## EXERCISE DATA
____________

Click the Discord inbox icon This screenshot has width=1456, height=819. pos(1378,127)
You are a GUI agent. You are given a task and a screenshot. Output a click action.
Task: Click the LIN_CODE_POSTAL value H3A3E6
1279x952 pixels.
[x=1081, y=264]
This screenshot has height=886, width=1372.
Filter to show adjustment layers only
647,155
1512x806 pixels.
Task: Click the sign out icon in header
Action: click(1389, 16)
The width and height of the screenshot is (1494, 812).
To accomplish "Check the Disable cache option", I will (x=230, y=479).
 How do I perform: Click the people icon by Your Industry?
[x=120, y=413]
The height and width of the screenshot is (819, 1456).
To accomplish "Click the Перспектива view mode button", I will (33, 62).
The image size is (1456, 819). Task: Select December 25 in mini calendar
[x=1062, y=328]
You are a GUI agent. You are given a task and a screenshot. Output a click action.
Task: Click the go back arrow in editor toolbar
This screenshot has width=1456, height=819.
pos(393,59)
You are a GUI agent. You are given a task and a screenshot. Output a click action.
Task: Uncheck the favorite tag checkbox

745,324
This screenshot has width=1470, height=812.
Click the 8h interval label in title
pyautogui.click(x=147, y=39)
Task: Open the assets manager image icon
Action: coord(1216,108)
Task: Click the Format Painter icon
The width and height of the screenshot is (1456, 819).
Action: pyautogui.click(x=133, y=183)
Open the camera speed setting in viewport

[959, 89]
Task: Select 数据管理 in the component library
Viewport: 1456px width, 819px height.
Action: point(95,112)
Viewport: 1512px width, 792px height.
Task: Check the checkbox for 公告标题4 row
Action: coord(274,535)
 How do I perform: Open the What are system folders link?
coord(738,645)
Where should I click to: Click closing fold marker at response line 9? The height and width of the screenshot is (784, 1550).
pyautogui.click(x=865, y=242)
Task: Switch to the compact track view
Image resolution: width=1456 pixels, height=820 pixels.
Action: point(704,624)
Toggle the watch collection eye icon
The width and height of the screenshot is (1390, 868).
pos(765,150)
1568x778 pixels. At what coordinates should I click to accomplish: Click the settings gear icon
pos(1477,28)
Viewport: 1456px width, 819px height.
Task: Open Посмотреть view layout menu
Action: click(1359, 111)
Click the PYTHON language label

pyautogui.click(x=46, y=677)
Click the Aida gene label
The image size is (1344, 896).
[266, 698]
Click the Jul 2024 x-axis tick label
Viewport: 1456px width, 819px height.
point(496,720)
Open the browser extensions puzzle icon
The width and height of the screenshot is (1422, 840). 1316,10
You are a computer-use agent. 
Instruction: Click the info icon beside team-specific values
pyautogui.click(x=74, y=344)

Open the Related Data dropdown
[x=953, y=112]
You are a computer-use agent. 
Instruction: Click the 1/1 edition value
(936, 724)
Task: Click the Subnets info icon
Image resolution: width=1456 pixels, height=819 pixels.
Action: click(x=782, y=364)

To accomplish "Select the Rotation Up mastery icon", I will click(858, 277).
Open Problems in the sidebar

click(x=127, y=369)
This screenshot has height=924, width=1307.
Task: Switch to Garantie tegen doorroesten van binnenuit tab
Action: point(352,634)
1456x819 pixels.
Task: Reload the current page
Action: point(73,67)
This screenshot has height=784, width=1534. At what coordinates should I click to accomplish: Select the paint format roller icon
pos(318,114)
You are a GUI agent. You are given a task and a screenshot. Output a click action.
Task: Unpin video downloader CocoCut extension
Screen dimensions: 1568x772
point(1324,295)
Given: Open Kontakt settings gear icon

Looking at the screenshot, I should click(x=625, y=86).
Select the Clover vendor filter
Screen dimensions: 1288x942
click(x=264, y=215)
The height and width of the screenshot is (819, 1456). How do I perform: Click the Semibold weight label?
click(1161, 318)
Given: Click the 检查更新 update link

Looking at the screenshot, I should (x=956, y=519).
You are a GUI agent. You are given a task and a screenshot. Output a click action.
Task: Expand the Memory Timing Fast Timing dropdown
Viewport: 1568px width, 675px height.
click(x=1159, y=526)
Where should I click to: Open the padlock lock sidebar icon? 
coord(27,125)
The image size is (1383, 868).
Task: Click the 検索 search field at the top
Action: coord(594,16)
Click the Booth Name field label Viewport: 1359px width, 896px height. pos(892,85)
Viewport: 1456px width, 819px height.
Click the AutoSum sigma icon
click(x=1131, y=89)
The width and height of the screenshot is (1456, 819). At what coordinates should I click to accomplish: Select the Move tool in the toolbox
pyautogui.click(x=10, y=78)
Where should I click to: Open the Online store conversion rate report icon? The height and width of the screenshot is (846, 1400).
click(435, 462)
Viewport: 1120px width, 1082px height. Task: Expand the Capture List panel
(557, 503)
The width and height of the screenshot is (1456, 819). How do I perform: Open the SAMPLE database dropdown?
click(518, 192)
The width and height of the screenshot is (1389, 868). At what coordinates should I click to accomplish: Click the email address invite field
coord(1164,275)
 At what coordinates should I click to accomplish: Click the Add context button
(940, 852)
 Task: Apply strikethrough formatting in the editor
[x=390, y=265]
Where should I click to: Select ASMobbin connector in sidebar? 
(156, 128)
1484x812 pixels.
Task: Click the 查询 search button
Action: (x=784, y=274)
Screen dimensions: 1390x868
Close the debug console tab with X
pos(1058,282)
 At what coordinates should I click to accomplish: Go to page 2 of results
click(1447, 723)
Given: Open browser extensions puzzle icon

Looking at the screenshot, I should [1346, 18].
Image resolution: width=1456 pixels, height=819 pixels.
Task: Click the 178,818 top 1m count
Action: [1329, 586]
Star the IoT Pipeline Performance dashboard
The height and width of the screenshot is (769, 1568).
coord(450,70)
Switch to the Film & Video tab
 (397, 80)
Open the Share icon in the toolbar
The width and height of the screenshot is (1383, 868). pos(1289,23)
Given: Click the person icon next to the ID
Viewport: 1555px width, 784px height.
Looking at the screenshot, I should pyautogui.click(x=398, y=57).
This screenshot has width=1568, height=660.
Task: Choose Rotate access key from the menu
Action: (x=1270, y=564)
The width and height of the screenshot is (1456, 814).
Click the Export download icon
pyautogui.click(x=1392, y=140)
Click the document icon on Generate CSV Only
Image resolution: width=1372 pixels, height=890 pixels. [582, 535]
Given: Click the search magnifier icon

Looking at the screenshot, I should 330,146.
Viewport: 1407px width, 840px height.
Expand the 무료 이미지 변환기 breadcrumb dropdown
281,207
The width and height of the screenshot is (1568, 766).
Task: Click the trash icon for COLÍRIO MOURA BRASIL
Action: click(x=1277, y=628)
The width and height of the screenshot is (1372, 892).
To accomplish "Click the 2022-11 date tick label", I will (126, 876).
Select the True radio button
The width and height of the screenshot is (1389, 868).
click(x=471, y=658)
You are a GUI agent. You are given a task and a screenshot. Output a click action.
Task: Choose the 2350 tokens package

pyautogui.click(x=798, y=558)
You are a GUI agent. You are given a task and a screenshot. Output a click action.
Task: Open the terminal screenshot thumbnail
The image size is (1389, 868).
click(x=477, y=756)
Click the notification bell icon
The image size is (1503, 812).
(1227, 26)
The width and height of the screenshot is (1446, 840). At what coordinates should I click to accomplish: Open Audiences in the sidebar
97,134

____________

Repeat every line exactly, starting with the first line of the entries, and stop once the line containing "Task: Click the Format Painter icon" has been given.

## ANSWER FOR THE TASK
Click the Discord inbox icon This screenshot has width=1456, height=819. pos(1378,127)
You are a GUI agent. You are given a task and a screenshot. Output a click action.
Task: Click the LIN_CODE_POSTAL value H3A3E6
1279x952 pixels.
[x=1081, y=264]
This screenshot has height=886, width=1372.
Filter to show adjustment layers only
647,155
1512x806 pixels.
Task: Click the sign out icon in header
Action: click(1389, 16)
The width and height of the screenshot is (1494, 812).
To accomplish "Check the Disable cache option", I will (x=230, y=479).
 How do I perform: Click the people icon by Your Industry?
[x=120, y=413]
The height and width of the screenshot is (819, 1456).
To accomplish "Click the Перспектива view mode button", I will (33, 62).
The image size is (1456, 819). Task: Select December 25 in mini calendar
[x=1062, y=328]
You are a GUI agent. You are given a task and a screenshot. Output a click action.
Task: Click the go back arrow in editor toolbar
This screenshot has width=1456, height=819.
pos(393,59)
You are a GUI agent. You are given a task and a screenshot. Output a click action.
Task: Uncheck the favorite tag checkbox

745,324
This screenshot has width=1470, height=812.
Click the 8h interval label in title
pyautogui.click(x=147, y=39)
Task: Open the assets manager image icon
Action: coord(1216,108)
Task: Click the Format Painter icon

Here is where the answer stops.